--- Short problem ---
Swap "GUI agent" for "interface agent" throughout the entries below, keep everything else the same, and omit the pictures from your answer.

(Word and element location data)

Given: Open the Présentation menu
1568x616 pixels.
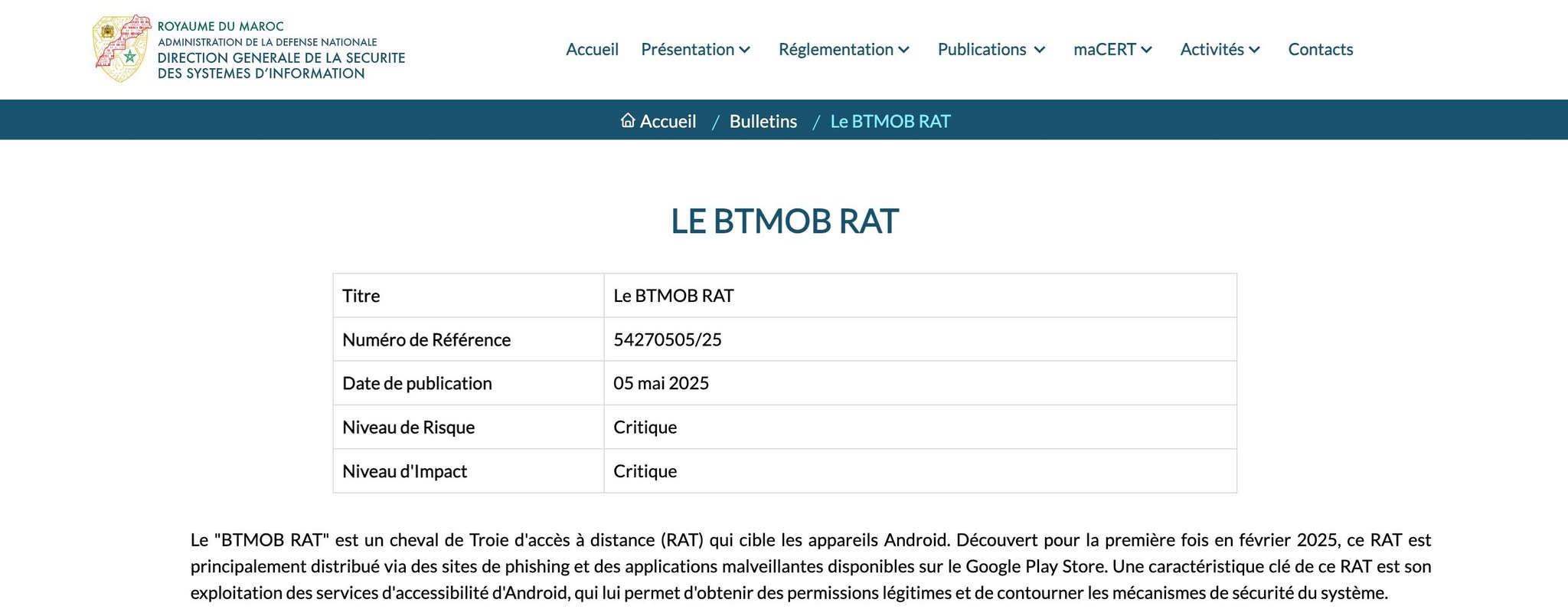Looking at the screenshot, I should pos(688,49).
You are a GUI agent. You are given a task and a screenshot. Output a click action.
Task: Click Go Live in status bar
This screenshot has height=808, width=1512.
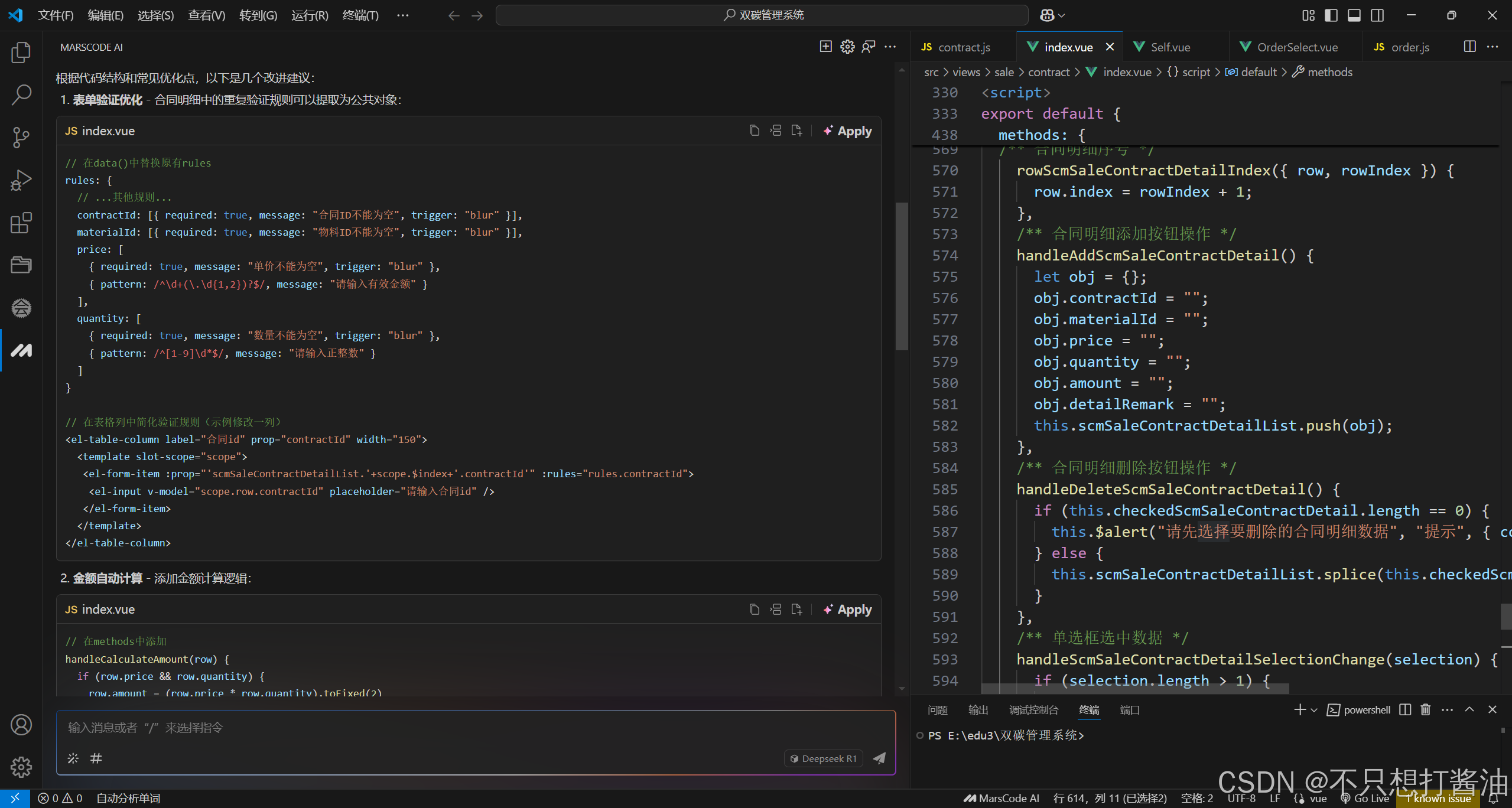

--- Answer for the task ---
Given: Open the Présentation menu
1568x616 pixels.
Looking at the screenshot, I should pos(688,49).
You are a interface agent. You are given a task and a screenshot. Output a click action.
Task: Click Go Live in status bar
This screenshot has height=808, width=1512.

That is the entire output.